**Texte**
La catégorisation de la population pour exécuter le programme ubudehe

Selon Madame Espérance Uwimbabazi pour pouvoir déterminer ceux qui doivent bénéficier du programme de lutte contre la pauvreté au niveau des ménages et dans la communauté locale, il faut identifier ceux qui sont pauvres, ceux qui le sont moins et ceux qui sont riches.

Pour se faire une idée plus ou moins exacte du niveau de vie de chaque individu afin de mieux l’intégrer dans les différentes activités du Programme ”Ubudehe”, il a été procédé à la catégorisation des citoyens, laquelle a été revue plus d’une fois pour diverses raisons.

Ce fut tantôt l’appellation de telle ou telle catégorie qui affectait la susceptibilité des gens qui s’y retrouvaient (abahanya, umutindi buri buri, umuhirimbiri, umwinazi, impezamaryo,…), tantôt ce fut un problème de sensibilité linguistique car, tel critère qui signifiait ceci pour telle région naturelle du pays ne signifiait pas la même chose pour les habitants de telle à autre région (abakene, umukungu..) etc.

**Données fournies**
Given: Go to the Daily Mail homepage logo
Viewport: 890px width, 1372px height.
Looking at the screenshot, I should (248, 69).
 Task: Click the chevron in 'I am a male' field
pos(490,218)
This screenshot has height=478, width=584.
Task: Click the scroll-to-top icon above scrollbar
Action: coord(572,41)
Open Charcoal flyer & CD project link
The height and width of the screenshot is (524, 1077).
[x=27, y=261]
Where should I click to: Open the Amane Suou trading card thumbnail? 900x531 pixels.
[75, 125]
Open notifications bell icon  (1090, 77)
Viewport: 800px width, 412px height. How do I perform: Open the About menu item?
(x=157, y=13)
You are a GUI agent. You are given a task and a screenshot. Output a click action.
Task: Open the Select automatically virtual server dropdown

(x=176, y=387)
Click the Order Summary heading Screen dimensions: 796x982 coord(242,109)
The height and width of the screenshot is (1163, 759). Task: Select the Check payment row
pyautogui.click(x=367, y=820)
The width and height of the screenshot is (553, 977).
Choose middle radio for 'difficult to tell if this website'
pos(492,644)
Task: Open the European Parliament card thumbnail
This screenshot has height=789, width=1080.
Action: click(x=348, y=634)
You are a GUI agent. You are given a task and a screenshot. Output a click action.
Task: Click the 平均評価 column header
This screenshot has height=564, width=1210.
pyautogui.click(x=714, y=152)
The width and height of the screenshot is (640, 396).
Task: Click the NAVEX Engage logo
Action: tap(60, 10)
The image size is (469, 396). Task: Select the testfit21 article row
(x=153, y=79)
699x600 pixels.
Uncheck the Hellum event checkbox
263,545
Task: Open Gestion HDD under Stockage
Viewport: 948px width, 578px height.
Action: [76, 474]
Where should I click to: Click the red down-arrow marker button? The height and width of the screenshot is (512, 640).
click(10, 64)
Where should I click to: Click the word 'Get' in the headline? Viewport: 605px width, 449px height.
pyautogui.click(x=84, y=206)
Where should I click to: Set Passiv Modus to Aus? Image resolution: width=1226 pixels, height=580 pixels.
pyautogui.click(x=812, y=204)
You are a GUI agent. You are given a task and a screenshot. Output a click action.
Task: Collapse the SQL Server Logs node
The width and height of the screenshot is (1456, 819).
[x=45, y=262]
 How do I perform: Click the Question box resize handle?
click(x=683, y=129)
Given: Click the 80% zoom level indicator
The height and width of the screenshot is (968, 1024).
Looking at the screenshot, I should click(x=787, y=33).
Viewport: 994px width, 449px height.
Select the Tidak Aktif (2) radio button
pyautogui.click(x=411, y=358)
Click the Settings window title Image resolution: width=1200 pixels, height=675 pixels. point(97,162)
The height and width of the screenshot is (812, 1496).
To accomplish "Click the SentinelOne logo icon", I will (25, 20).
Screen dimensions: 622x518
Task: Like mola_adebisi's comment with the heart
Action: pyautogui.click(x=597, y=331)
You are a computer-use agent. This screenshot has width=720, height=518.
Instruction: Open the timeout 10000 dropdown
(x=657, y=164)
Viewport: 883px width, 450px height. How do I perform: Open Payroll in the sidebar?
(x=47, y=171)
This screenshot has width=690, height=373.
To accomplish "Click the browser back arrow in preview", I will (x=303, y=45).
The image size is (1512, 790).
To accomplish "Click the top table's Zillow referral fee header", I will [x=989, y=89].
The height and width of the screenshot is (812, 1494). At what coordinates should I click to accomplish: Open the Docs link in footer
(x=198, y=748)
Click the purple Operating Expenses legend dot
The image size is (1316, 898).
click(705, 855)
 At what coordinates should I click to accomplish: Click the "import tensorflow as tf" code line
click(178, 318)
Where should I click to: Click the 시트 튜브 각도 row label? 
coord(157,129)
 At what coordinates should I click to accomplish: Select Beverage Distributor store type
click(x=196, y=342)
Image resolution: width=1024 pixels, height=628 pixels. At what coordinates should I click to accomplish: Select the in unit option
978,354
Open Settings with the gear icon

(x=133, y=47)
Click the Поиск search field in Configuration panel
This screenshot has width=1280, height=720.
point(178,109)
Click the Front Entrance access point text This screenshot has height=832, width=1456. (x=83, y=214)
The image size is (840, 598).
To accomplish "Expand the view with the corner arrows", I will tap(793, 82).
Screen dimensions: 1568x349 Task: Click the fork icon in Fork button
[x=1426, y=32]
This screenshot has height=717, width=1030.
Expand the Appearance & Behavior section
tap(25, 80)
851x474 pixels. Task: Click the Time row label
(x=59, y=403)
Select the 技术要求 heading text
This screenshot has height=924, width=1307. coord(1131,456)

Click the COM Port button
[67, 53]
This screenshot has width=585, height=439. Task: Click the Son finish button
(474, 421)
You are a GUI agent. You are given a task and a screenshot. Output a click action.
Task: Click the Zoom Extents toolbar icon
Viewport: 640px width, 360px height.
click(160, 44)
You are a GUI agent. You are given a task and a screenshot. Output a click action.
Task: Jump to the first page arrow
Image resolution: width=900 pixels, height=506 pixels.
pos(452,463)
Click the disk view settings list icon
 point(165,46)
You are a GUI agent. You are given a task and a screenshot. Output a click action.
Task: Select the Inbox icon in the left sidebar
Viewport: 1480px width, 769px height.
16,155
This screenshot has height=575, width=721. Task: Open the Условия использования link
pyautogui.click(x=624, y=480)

**Exercices**
• A. Répondez à ces questions sur le texte consacré au programme Ubudehe :
(i) D'après Madame Espérance Uwimbabazi, quels trois groupes faut-il identifier ?
(ii) Combien de fois la catégorisation des citoyens a-t-elle été revue ?
(iii) Quel souci posait un même critère d'une région naturelle du pays à l'autre ?
• B. Recopiez mot pour mot le passage du texte sur le programme Ubudehe qui commence aux mots « La catégorisation de la » et s'arrête après les mots « pour diverses raisons. ».
Les entrées n'ont aucun lien avec le texte.

**Réponses par exercice**
• A.
(i) Ceux qui sont pauvres, ceux qui le sont moins et ceux qui sont riches.
(ii) Plus d'une fois.
(iii) Il ne signifiait pas la même chose pour les habitants d'une région à l'autre.

• B.
La catégorisation de la population pour exécuter le programme ubudehe

Selon Madame Espérance Uwimbabazi pour pouvoir déterminer ceux qui doivent bénéficier du programme de lutte contre la pauvreté au niveau des ménages et dans la communauté locale, il faut identifier ceux qui sont pauvres, ceux qui le sont moins et ceux qui sont riches.

Pour se faire une idée plus ou moins exacte du niveau de vie de chaque individu afin de mieux l’intégrer dans les différentes activités du Programme ”Ubudehe”, il a été procédé à la catégorisation des citoyens, laquelle a été revue plus d’une fois pour diverses raisons.